[Stored data]

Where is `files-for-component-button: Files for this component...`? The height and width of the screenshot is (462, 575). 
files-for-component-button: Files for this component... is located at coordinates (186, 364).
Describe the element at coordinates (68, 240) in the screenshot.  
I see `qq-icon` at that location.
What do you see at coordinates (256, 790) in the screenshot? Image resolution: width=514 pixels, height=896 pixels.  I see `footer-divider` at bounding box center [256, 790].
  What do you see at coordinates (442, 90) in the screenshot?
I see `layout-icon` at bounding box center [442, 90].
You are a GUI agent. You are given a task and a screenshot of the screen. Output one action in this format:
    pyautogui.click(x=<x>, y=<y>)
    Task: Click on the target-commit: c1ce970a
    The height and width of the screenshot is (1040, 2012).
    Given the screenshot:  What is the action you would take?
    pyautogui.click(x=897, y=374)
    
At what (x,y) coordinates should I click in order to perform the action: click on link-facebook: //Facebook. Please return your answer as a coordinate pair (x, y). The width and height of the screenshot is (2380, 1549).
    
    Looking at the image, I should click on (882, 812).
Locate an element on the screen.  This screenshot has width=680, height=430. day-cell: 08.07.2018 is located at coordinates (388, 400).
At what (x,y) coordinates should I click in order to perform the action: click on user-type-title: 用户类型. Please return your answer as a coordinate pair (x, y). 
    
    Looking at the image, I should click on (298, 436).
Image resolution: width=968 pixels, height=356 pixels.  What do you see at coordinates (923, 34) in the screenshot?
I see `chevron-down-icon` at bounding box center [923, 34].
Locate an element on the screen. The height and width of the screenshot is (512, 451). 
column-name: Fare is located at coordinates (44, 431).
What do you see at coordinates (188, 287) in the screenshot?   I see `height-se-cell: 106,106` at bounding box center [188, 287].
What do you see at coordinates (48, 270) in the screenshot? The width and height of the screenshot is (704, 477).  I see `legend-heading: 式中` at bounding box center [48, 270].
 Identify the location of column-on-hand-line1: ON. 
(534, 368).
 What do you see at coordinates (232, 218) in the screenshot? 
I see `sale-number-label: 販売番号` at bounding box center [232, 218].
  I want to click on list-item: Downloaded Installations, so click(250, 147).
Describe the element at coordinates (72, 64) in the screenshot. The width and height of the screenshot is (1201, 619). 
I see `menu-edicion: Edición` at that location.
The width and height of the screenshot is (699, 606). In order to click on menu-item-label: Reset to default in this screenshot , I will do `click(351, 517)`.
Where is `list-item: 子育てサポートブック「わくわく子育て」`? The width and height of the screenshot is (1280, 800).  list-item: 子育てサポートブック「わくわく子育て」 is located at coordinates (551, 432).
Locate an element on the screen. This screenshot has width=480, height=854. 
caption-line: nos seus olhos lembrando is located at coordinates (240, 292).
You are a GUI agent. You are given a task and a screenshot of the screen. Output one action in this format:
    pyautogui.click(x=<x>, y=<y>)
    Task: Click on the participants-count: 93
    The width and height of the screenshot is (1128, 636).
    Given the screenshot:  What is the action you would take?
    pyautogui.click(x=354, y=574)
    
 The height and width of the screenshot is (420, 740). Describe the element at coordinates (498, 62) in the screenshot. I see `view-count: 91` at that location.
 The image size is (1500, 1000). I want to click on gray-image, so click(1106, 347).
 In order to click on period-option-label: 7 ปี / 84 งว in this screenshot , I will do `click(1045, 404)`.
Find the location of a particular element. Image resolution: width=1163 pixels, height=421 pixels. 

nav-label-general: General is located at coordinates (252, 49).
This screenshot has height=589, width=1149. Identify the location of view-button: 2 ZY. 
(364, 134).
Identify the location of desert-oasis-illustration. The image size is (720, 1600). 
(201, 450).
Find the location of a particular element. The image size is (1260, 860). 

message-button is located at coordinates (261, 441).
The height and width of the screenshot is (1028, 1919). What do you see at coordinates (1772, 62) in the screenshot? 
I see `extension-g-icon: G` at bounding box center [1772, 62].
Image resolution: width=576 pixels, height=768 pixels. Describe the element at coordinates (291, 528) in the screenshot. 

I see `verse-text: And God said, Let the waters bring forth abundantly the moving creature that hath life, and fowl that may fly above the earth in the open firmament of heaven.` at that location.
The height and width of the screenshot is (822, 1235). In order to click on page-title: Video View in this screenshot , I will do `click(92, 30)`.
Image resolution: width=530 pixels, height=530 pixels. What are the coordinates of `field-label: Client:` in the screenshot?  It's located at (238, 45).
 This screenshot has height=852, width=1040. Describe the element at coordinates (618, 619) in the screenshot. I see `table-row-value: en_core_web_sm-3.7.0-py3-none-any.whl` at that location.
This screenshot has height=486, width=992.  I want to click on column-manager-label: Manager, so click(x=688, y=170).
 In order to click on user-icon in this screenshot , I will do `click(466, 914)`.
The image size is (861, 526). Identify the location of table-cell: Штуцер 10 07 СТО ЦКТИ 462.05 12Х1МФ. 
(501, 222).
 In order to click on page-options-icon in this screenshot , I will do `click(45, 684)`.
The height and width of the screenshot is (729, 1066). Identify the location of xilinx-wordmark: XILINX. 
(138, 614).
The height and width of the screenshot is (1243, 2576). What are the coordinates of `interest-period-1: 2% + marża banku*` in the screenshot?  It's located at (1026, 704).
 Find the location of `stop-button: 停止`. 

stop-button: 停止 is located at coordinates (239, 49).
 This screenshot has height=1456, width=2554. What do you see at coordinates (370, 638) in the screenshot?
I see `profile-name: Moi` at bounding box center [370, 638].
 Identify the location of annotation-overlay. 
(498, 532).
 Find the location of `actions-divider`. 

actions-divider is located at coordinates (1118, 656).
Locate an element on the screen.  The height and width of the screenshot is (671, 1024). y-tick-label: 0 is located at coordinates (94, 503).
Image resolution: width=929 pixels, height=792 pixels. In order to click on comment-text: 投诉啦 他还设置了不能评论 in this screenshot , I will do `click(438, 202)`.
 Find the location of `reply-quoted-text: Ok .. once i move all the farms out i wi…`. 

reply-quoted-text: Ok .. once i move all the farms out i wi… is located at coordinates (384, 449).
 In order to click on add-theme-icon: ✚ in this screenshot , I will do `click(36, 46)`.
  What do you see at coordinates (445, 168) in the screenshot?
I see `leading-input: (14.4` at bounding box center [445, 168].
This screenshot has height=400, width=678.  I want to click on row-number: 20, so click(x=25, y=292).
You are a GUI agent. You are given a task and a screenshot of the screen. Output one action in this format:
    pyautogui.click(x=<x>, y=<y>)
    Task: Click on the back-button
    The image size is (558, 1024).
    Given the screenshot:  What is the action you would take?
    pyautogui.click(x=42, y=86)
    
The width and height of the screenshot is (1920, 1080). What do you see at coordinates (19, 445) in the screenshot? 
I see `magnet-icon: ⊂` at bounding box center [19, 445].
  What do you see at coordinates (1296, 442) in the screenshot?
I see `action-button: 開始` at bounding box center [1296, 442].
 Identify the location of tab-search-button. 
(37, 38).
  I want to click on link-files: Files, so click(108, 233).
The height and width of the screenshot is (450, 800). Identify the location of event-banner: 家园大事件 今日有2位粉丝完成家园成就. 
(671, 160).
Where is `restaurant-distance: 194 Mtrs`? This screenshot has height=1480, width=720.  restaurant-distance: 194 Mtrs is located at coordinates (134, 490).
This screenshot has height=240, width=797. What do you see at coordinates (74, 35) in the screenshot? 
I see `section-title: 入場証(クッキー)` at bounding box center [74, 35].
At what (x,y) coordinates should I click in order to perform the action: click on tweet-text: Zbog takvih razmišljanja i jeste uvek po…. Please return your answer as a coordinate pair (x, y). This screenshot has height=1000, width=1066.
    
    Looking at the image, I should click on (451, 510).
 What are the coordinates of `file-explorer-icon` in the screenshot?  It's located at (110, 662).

TASK DIRECTIONS: Convert the entries from the line with "What do you see at coordinates (256, 790)" up to and including the line with "pyautogui.click(x=897, y=374)" into a JSON list of strings, one per line, omitting blank lines.

EXERCISE OUTPUT:
[
  "What do you see at coordinates (256, 790) in the screenshot? Image resolution: width=514 pixels, height=896 pixels.  I see `footer-divider` at bounding box center [256, 790].",
  "  What do you see at coordinates (442, 90) in the screenshot?",
  "I see `layout-icon` at bounding box center [442, 90].",
  "You are a GUI agent. You are given a task and a screenshot of the screen. Output one action in this format:",
  "    pyautogui.click(x=<x>, y=<y>)",
  "    Task: Click on the target-commit: c1ce970a",
  "    The height and width of the screenshot is (1040, 2012).",
  "    Given the screenshot:  What is the action you would take?",
  "    pyautogui.click(x=897, y=374)"
]